Jess Ennis-Hill had just won gold in the heptathlon and Vikki Orvice and I were furiously putting over our copy knowing Mo Farah was due to start the 10,000metres in under half an hour.
Then from the other side of the stadium came a huge roar.
“What the **** was that?” I yelled at Vikki alongside me.
“Greg Rutherford has only gone and won the flipping long jump,” she shouted back over the din.
Not long after, Farah would make it triple gold – three inside an astonishing 44 minutes.
It was the greatest night in British athletics, perhaps the greatest night in Olympic history.
Certainly, neither Vikki nor I had known anything like it.

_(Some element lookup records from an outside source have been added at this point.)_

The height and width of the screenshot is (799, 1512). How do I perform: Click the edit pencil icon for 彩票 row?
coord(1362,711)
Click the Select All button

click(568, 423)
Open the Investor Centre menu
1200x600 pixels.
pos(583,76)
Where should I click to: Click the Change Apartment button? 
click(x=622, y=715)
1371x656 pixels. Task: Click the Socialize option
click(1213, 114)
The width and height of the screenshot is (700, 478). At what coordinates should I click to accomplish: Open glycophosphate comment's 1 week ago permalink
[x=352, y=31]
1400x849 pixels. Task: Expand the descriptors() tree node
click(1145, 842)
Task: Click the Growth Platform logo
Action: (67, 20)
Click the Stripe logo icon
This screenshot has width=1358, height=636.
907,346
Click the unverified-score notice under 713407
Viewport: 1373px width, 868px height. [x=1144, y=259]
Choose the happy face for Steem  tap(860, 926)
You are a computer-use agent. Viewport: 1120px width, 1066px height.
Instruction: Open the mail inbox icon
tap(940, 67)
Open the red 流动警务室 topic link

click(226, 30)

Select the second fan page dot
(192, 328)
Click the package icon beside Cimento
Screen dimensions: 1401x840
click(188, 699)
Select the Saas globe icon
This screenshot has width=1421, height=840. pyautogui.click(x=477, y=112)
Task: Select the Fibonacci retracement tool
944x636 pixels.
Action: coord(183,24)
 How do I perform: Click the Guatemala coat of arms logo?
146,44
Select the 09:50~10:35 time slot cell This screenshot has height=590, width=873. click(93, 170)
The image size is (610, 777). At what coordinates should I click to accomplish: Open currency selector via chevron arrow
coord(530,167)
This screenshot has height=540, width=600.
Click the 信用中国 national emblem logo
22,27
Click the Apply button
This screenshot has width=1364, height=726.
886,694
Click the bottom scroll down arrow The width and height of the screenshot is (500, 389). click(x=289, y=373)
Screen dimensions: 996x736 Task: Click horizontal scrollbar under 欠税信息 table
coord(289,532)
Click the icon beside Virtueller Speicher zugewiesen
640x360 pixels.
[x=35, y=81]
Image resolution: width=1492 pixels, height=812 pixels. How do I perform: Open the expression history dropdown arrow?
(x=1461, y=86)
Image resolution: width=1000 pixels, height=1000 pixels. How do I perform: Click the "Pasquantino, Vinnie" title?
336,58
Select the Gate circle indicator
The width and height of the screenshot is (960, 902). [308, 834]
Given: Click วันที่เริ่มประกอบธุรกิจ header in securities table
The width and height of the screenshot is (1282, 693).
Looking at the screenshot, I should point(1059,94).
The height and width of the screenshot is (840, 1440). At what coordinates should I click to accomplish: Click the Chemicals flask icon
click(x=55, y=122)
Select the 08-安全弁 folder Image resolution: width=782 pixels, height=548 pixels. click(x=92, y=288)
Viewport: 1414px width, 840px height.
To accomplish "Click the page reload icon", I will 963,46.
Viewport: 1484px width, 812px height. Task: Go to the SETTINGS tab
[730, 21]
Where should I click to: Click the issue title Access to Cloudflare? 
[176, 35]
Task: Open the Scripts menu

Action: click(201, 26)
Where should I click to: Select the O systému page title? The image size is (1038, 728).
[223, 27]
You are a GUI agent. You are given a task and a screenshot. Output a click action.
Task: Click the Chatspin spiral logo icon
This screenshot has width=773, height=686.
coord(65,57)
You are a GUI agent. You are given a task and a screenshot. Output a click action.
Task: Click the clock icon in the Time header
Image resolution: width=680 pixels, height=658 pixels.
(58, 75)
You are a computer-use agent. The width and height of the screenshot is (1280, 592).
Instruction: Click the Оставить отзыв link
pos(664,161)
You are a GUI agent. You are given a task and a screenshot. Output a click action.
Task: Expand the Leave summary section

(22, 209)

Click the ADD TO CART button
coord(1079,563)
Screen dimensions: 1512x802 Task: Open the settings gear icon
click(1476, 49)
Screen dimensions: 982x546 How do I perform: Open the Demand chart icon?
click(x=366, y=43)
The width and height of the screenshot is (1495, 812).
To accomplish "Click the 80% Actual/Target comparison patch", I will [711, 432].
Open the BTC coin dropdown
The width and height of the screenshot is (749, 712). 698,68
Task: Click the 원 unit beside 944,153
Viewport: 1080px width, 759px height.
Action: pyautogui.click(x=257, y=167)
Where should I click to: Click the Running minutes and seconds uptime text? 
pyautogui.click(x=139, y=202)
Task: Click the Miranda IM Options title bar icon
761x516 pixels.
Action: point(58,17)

At the time, Vikki was in remission from the cancer that had first struck in 2007 – and which, devastatingly, would return in 2014.
For the last four years she fought valiantly – and with no lack of humour – against the odds, her life a strength-sapping treadmill of chemotherapy at London’s Marsden Hospital sandwiched inbetween her jobs as athletics correspondent and football writer for The Sun.
All three Olympic gold medallists later sent message of encouragement and support during her cancer battle.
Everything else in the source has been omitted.